Use the following query to monitor these statistics over time:
SELECT name, value FROM v$sysstat WHERE name IN ('sorts (memory)', 'sorts (disk)');
The output of this query might look like this:
NAME VALUE ------------------------------------------------------- ---------- sorts(memory) 965 sorts(disk) 8
The information in V$SYSSTAT can also be obtained through the SNMP (Simple Network Management Protocol).
SORT_AREA_SIZE is a dynamically modifiable initialization parameter that specifies the maximum amount of memory to use for each sort. If a significant number of sorts require disk I/O to temporary segments, your application's performance may benefit from increasing the size of the sort area. In this case, increase the value of SORT_AREA_SIZE.
The maximum value of this parameter depends on your operating system. You need to determine how large a SORT_AREA_SIZE makes sense. If you set SORT_AREA_SIZE to an adequately large value, most sorts should not have to go to disk (unless, for example, you are sorting a 10-gigabyte table).
As mentioned, increasing sort area size decreases the chances that sorts go to disk. Therefore, with a larger sort area, most sorts will process quickly without I/O.
When Oracle writes sort operations to disk, it writes out partially sorted data in sorted runs. Once all the data has been received by the sort, Oracle merges the runs to produce the final sorted output. If the sort area is not large enough to merge all the runs at once, subsets of the runs are merged in several merge passes. If the sort area is larger, there will be fewer, longer runs produced. A larger sort area also means the sort can merge more runs in one merge pass.
Increasing sort area size causes each Oracle sort process to allocate more memory. This increase reduces the amount of memory for private SQL and PL/SQL areas. It can also affect operating system memory allocation and may induce paging and swapping. Before increasing the size of the sort area, be sure enough free memory is available on your operating system to accommodate a larger sort area.
If you increase sort area size, consider decreasing the value for the SORT_AREA_RETAINED_SIZE parameter. This parameter controls the lower limit to which Oracle reduces the size of the sort area when Oracle completes some or all of a sort process. That is, Oracle reduces the size of the sort area once the sort has started sending the sorted data to the user or to the next part of the query. A smaller retained sort area reduces memory usage but causes additional I/O to write and read data to and from temporary segments on disk.
If you sort to disk, make sure that PCTINCREASE is set to zero for the tablespace used for sorting. Also, INITIAL and NEXT should be the same size. This reduces fragmentation of the tablespaces used for sorting. You set these parameters using the STORAGE option of ALTER TABLE.
Optimize sort performance by performing sorts in temporary tablespaces. To create temporary tablespaces, use the CREATE TABLESPACE or ALTER TABLESPACE statements with the TEMPORARY keyword.
━━━━━━━━━━━━━━━━
__Objective 1__:
Express the rows from their first line through the line containing "click(x=116, y=86)" as a JSON list of strings, one string per line, with blank lines omitted and the pictures left out.
The rows that come next have no connection to the text on Oracle sort tuning.
━━━━━━━━━━━━━━━━
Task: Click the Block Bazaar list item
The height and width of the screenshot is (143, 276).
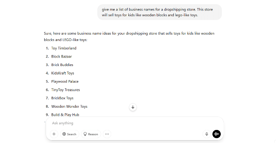Action: pos(62,56)
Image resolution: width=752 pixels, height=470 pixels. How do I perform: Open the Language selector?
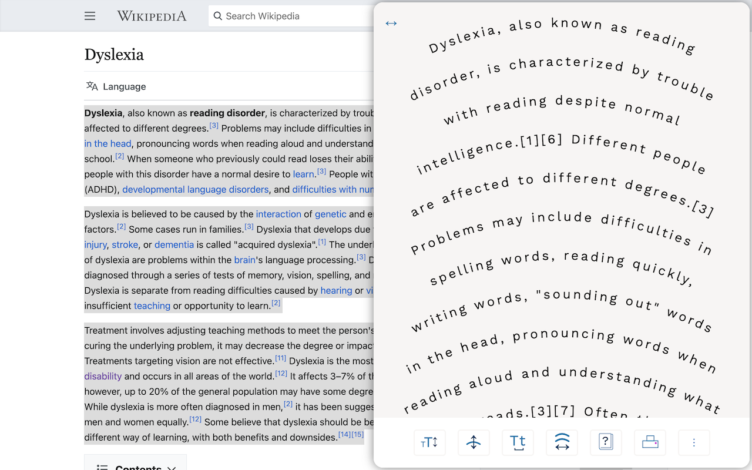click(x=116, y=86)
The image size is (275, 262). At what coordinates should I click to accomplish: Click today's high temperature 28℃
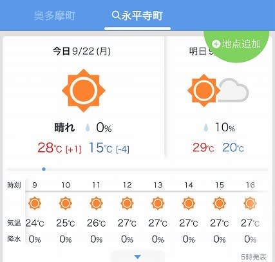click(x=50, y=148)
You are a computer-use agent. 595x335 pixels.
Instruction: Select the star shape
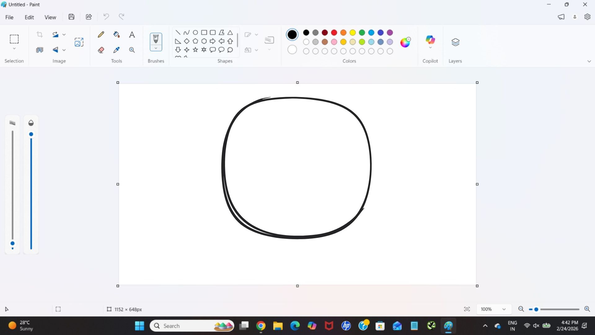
━━━━━━━━━━━━━━━━
__Objective 2__:
List every parameter that the text on Oracle sort tuning says to set or change.

__Problem solution 1__:
[
  "Task: Click the Block Bazaar list item",
  "The height and width of the screenshot is (143, 276).",
  "Action: pos(62,56)",
  "Image resolution: width=752 pixels, height=470 pixels. How do I perform: Open the Language selector?",
  "click(x=116, y=86)"
]

__Problem solution 2__:
SORT_AREA_SIZE, SORT_AREA_RETAINED_SIZE, PCTINCREASE, INITIAL, NEXT